Labeling Training Data for Entity Matching Using Large Language Models

Researchers at arXiv found that using large language models (LLMs) like GPT-5.2 to label training data for entity matching can reduce manual labeling effort by hundreds of hours, with student models performing within two F1 points of models trained on manually labeled data. The LLM-based labeling cost between $28.31 and $40.88 per benchmark, while manual labeling would require 470 hours. At inference, the student model Ditto was 41.5 to 534 times faster than directly using an LLM.

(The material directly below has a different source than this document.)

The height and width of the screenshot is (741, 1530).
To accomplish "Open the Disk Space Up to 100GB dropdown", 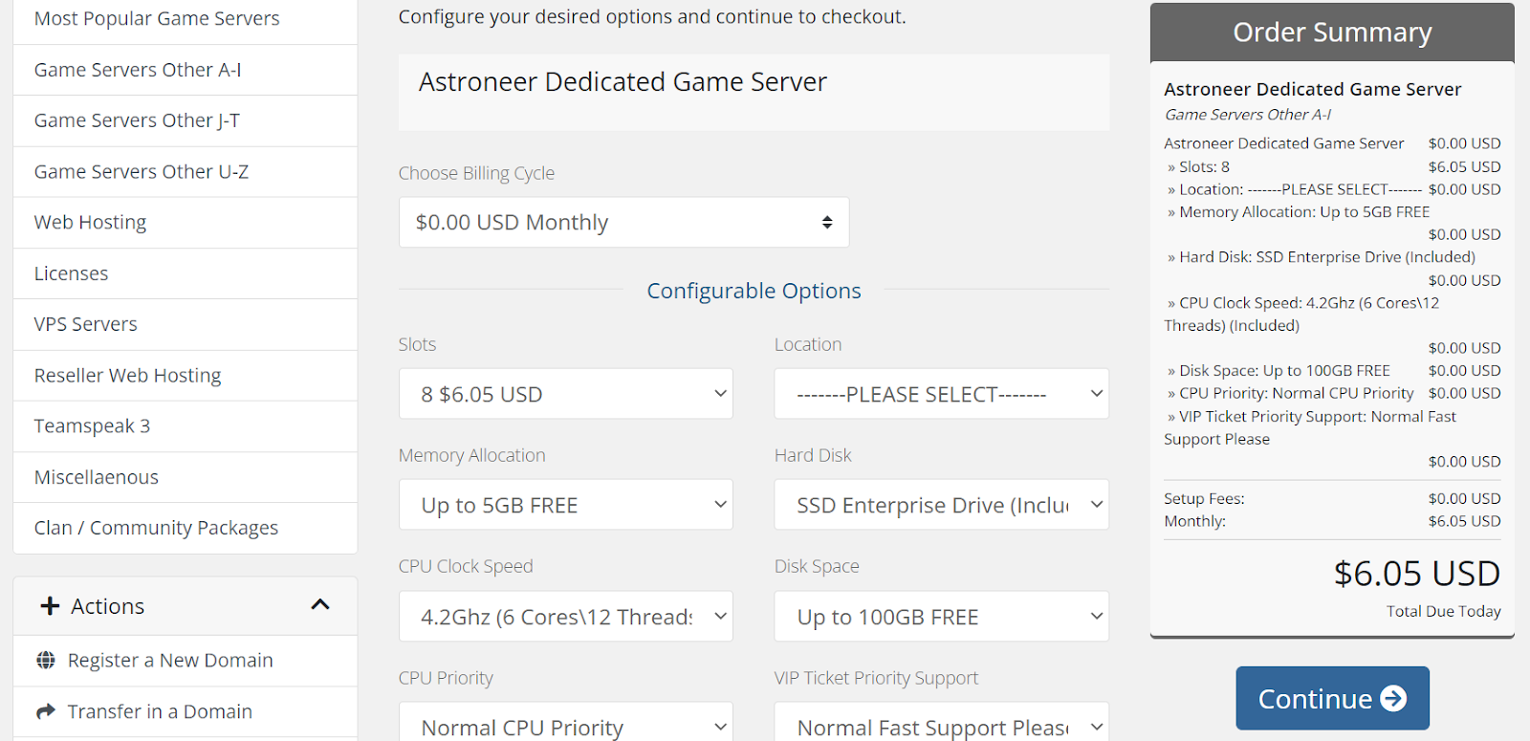I will pos(942,617).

arXiv:2606.28823v1 Announce Type: new Abstract: Recent large language models LLMs achieve strong performance on entity matching without requiring task-specific training data. However, applying these models to large sets of candidate pairs remains slow and costly. In contrast, entity matchers using traditional machine learning methods or small language models SLMs , such as RoBERTa, offer much faster inference but require task-specific training data. This paper investigates whether the need to provide task-specific training data can be avoided by using knowledge-distillation workflows, in which an LLM serves as a teacher model to label training pairs that are subsequently used to train a smaller student model. We investigate knowledge distillation for entity matching along the following dimensions: pair-selection strategy, teacher model, label post-processing method, and student model. We evaluate the workflows using the Abt-Buy, Walmart-Amazon, WDC Products, DBLP-ACM, and DBLP-Scholar benchmarks, and compare the performance of student models trained with machine-labeled data to the performance of the same models trained using the benchmark training sets. Our experiments show that student models trained using the machine-labeled sets perform approximately on par with models trained on the benchmark training sets, with the remaining differences in both directions staying below two F1 points. Using GPT-5.2 to label the training sets for all five benchmarks costs US\$28.31 to US\$40.88, whereas manually labeling the same training sets is estimated to require 470 hours of work. At inference time, Ditto is 41.5 to 534 times faster than directly using an LLM to perform the matching tasks. These results indicate that current LLMs, when combined with a suitable pair-selection method, can substantially reduce or even eliminate the manual effort required to label use case-specific training data for entity matching.